Gli atleti stanno arrivando e il primo appuntamento è fissato per venerdì sera nello stadio olimpico di Pyeongchang. Ora d’inizio della cerimonia d’apertura le 20 di qui (le 12 in Italia) e qualche squadra sta pensando ai rischi di tenere i campioni in piedi all’aperto per ore nell’impianto senza copertura. Ieri notte, dopo essere stata stabile intorno ai -10, la temperatura è sprofondata a -16 e il «wind chill», il vento secco, ha portato la percezione di gelo a 20 sotto zero. Gli allenatori italiani hanno raccomandato ai loro ragazzi e ragazze di non restare mai fermi all’aperto. I neozelandesi pensano di non far partecipare alla festa quelli che dovranno già gareggiare il sabato.

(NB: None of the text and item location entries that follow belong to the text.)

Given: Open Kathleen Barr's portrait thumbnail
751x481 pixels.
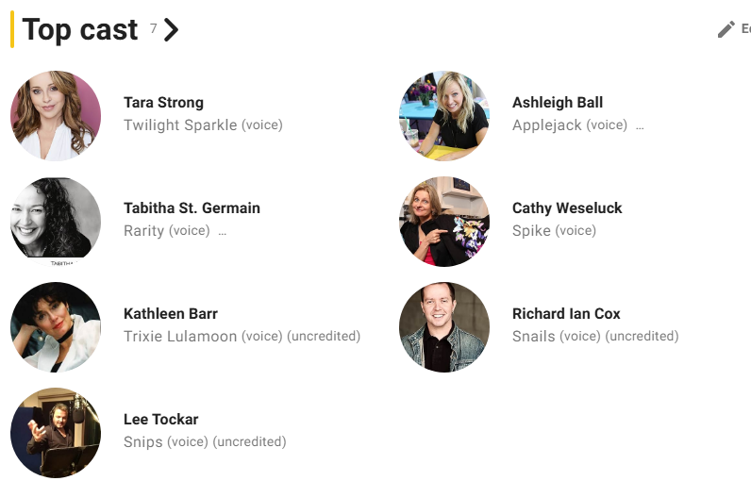Looking at the screenshot, I should [x=56, y=327].
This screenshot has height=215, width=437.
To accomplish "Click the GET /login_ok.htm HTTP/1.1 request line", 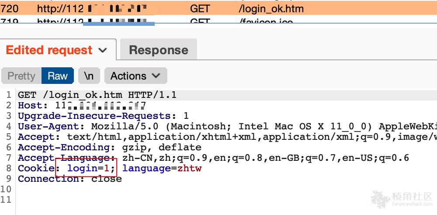I will tap(97, 95).
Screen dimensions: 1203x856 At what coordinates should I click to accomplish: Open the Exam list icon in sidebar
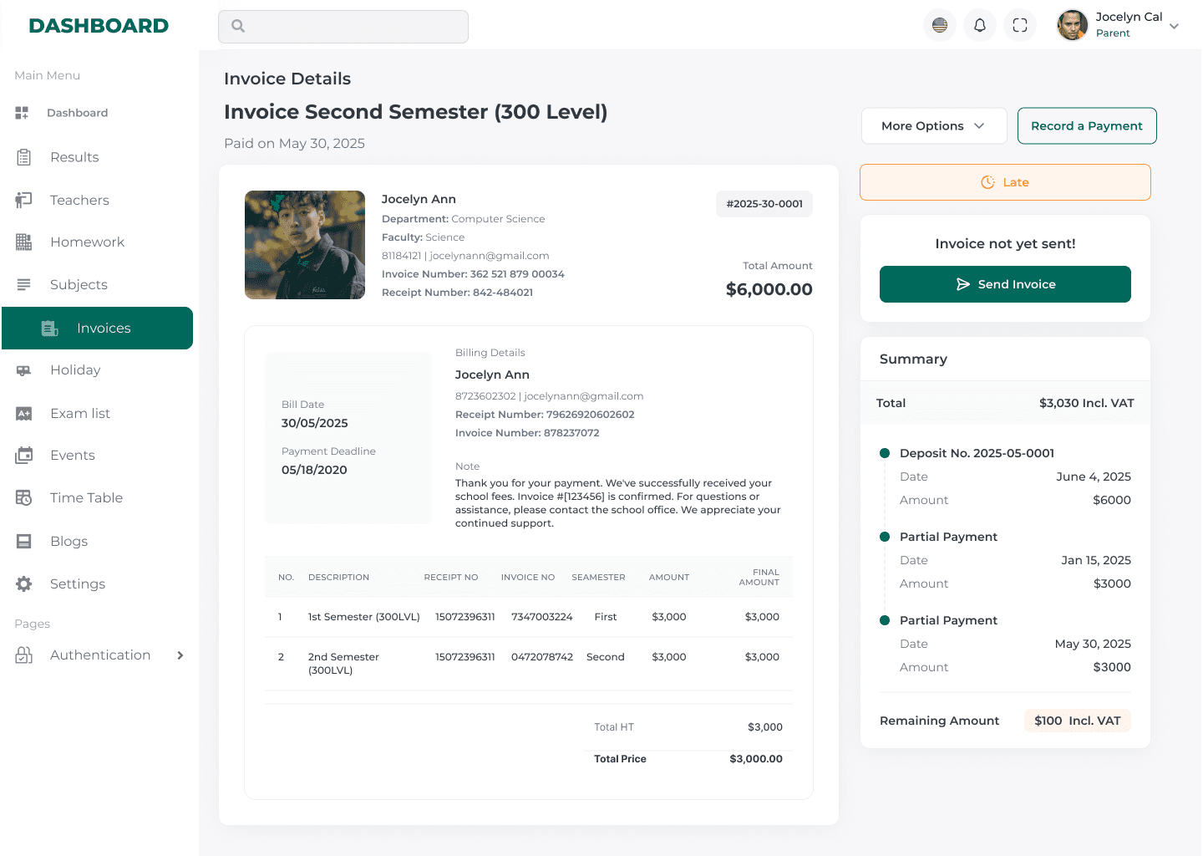pos(25,413)
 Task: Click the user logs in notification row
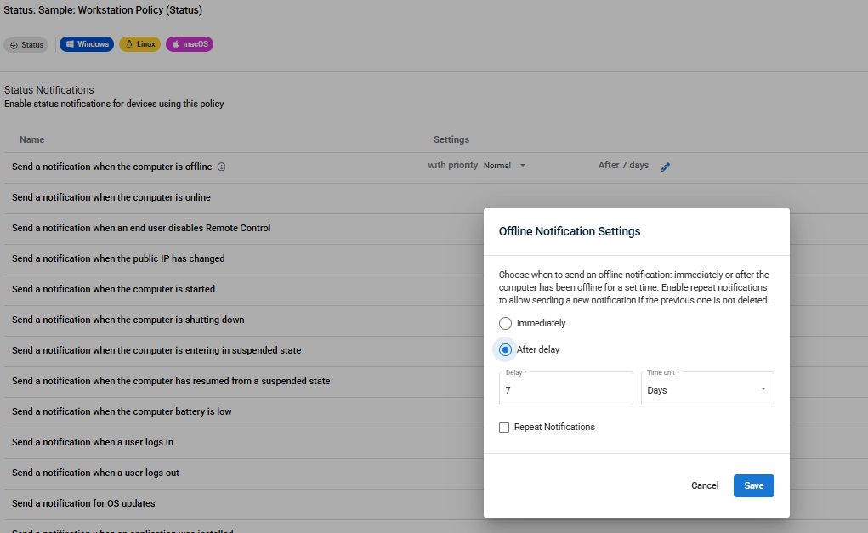pos(93,442)
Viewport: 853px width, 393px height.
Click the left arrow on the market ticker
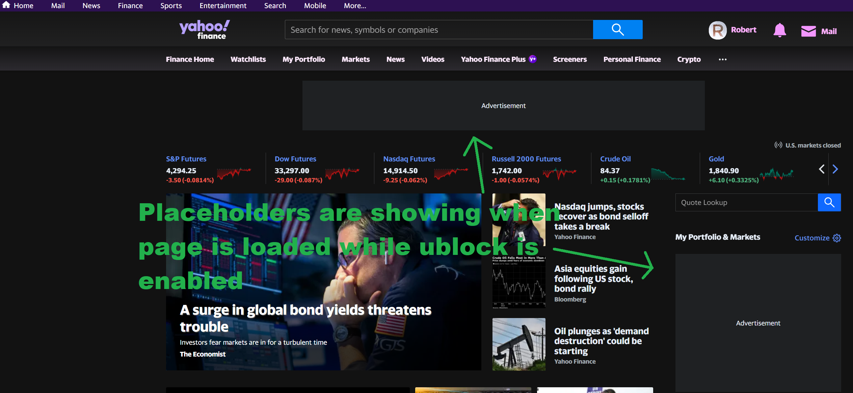(822, 169)
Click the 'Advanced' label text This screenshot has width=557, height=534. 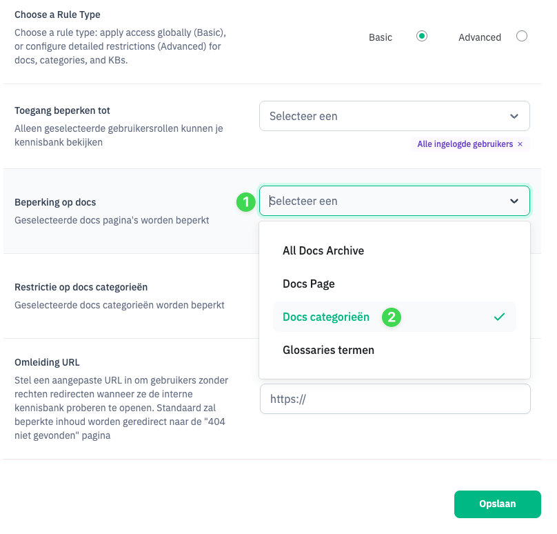pyautogui.click(x=480, y=37)
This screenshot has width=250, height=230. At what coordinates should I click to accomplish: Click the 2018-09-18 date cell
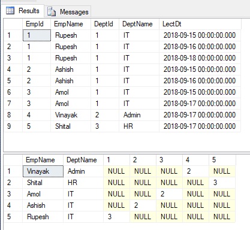[200, 58]
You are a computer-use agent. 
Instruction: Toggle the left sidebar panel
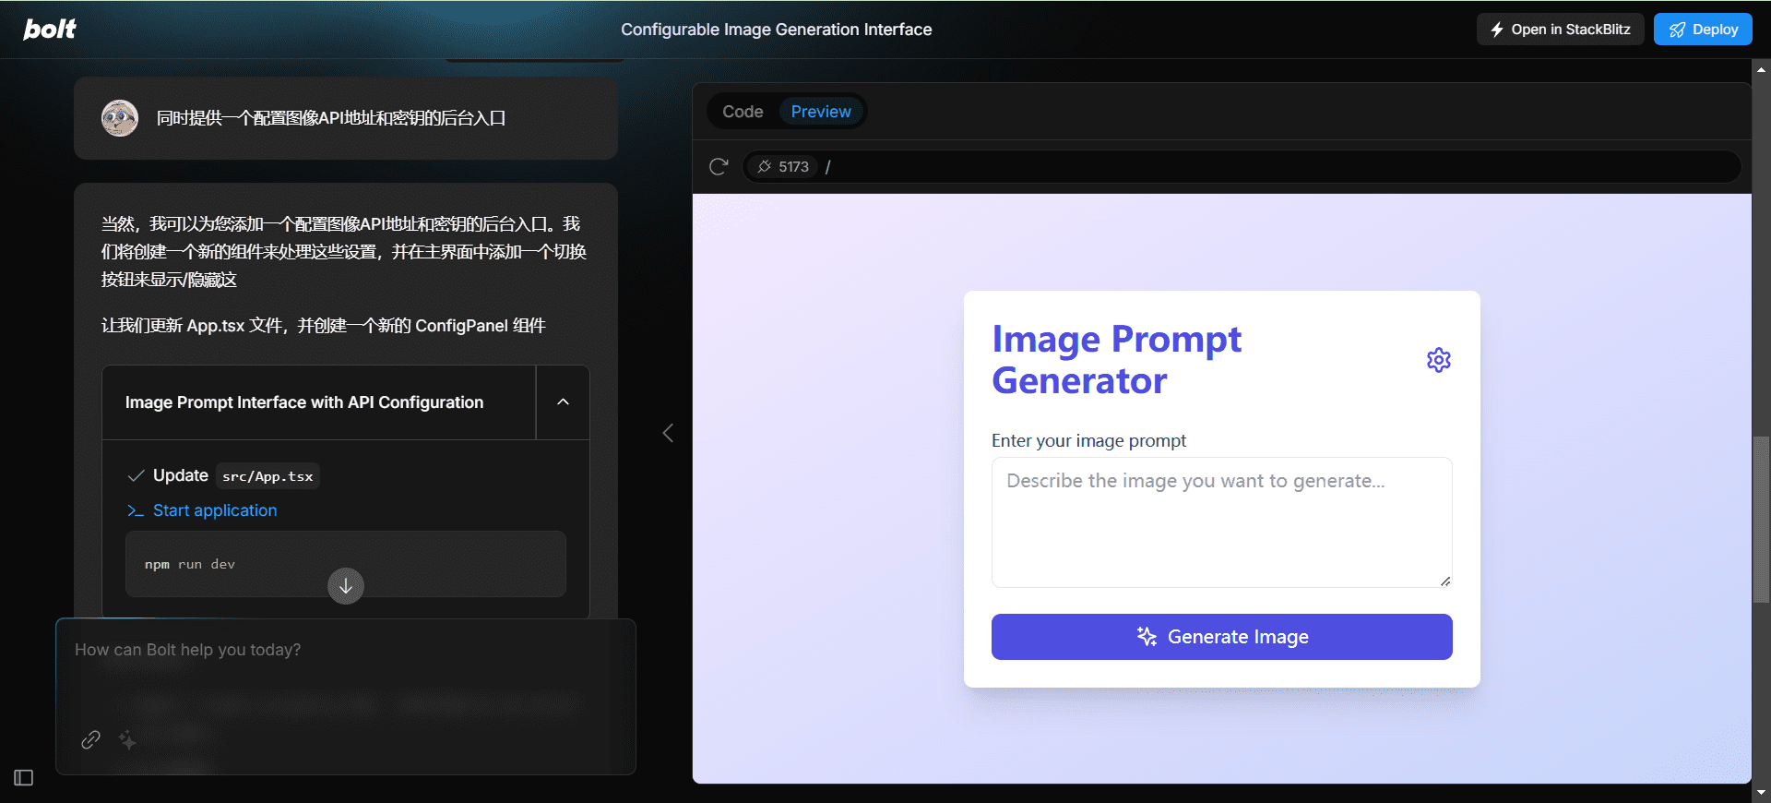24,778
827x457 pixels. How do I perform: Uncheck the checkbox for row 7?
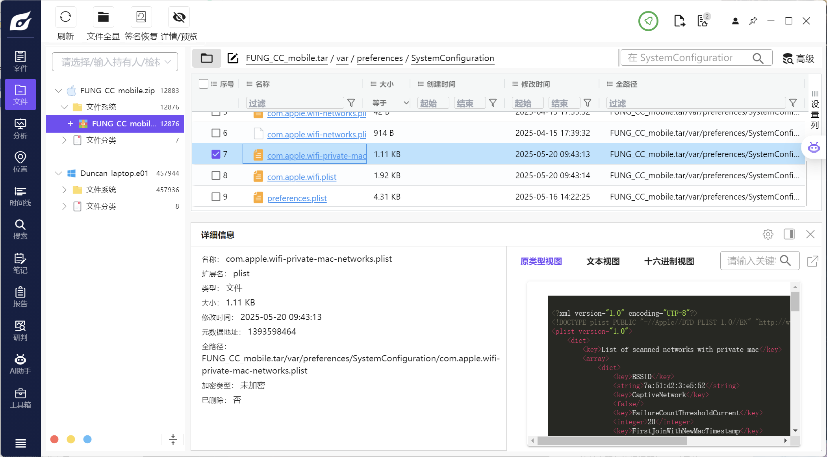(x=216, y=154)
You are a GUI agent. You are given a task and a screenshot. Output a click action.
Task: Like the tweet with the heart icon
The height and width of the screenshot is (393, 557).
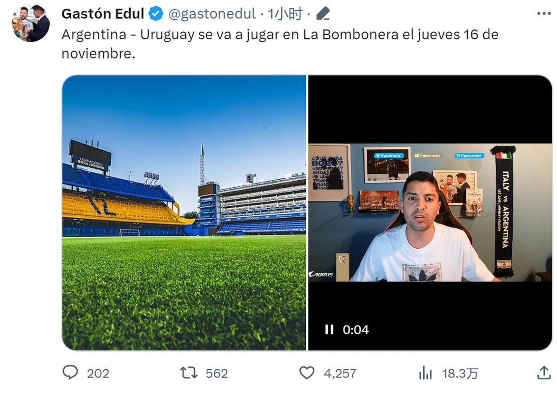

Il consiglio è naturalmente quello di vestirsi a strati, ma il vento s’infila comunque. Questo è stato un inverno da record anche per i criteri Coreani. Da dicembre si sono contati 347 casi di ipotermia e 116 di congelamento, secondo l’agenzia Yonhap. Ma perché è stata scelta questa località per i Giochi? I politici della provincia di Gangwon si sono battuti per ottenerli e ci sono riusciti al terzo tentativo. Volevano attirare investimenti da parte del governo di Seul e li hanno avuti: 13 miliardi di dollari in infrastrutture, compresa una linea ferroviaria ad alta velocità e una nuova autostrada. Prima del treno veloce, da Seul a Pyeongchang ci volevano ore: il percorso stradale era chiamato «budello di pecora», per quanto era tortuoso. Per convincere il Comitato olimpico internazionale le autorità di questo centro di circa 40 mila anime hanno addirittura cambiato il nome del loro villaggio. Si chiamava Pyongchang nella versione inglese ed era troppo simile a Pyongyang, capitale della Nord Corea. Hanno prima messo una «e» e poi hanno dato la maiuscola alla «c». Risultato, PyeongChang. La leggenda vuole che comunque un delegato del Cio si sia confuso e abbia prenotato un volo per la città di Kim Jong-un.
Si spera che queste Olimpiadi invernali passino alla storia per l’inizio del dialogo tra le due Coree. Sono in arrivo i musicisti e le majorette di Kim Jong-un, ragazze che si dice siano state approvate personalmente dal Maresciallo. Una parte alloggerà su una nave, il resto della truppa in un albergo circondato dai monti, lontano da Pyeongchang. Peccato, non riscalderanno i nostri cuori.